Step	Hyp	Ref	Expression
1		fnmptfvd.m	. . 3 ⊢ (𝜑 → 𝑀 Fn 𝐴)
2		fnmptfvd.c	. . . . 5 ⊢ ((𝜑 ∧ 𝑎 ∈ 𝐴) → 𝐶 ∈ 𝑉)
3	2	ralrimiva 2570	. . . 4 ⊢ (𝜑 → ∀𝑎 ∈ 𝐴 𝐶 ∈ 𝑉)
4		eqid 2196	. . . . 5 ⊢ (𝑎 ∈ 𝐴 ↦ 𝐶) = (𝑎 ∈ 𝐴 ↦ 𝐶)
5	4	fnmpt 5384	. . . 4 ⊢ (∀𝑎 ∈ 𝐴 𝐶 ∈ 𝑉 → (𝑎 ∈ 𝐴 ↦ 𝐶) Fn 𝐴)

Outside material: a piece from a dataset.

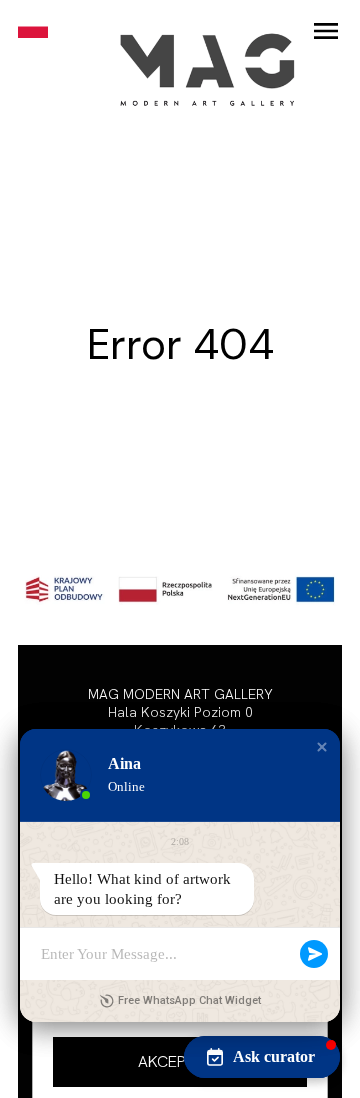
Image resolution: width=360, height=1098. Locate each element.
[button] (180, 1062)
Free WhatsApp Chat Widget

6	3, 5	syl 14	. . 3 ⊢ (𝜑 → (𝑎 ∈ 𝐴 ↦ 𝐶) Fn 𝐴)
7		eqfnfv 5659	. . 3 ⊢ ((𝑀 Fn 𝐴 ∧ (𝑎 ∈ 𝐴 ↦ 𝐶) Fn 𝐴) → (𝑀 = (𝑎 ∈ 𝐴 ↦ 𝐶) ↔ ∀𝑖 ∈ 𝐴 (𝑀‘𝑖) = ((𝑎 ∈ 𝐴 ↦ 𝐶)‘𝑖)))
8	1, 6, 7	syl2anc 411	. 2 ⊢ (𝜑 → (𝑀 = (𝑎 ∈ 𝐴 ↦ 𝐶) ↔ ∀𝑖 ∈ 𝐴 (𝑀‘𝑖) = ((𝑎 ∈ 𝐴 ↦ 𝐶)‘𝑖)))
9		fnmptfvd.s	. . . . . . . 8 ⊢ (𝑖 = 𝑎 → 𝐷 = 𝐶)
10	9	cbvmptv 4129	. . . . . . 7 ⊢ (𝑖 ∈ 𝐴 ↦ 𝐷) = (𝑎 ∈ 𝐴 ↦ 𝐶)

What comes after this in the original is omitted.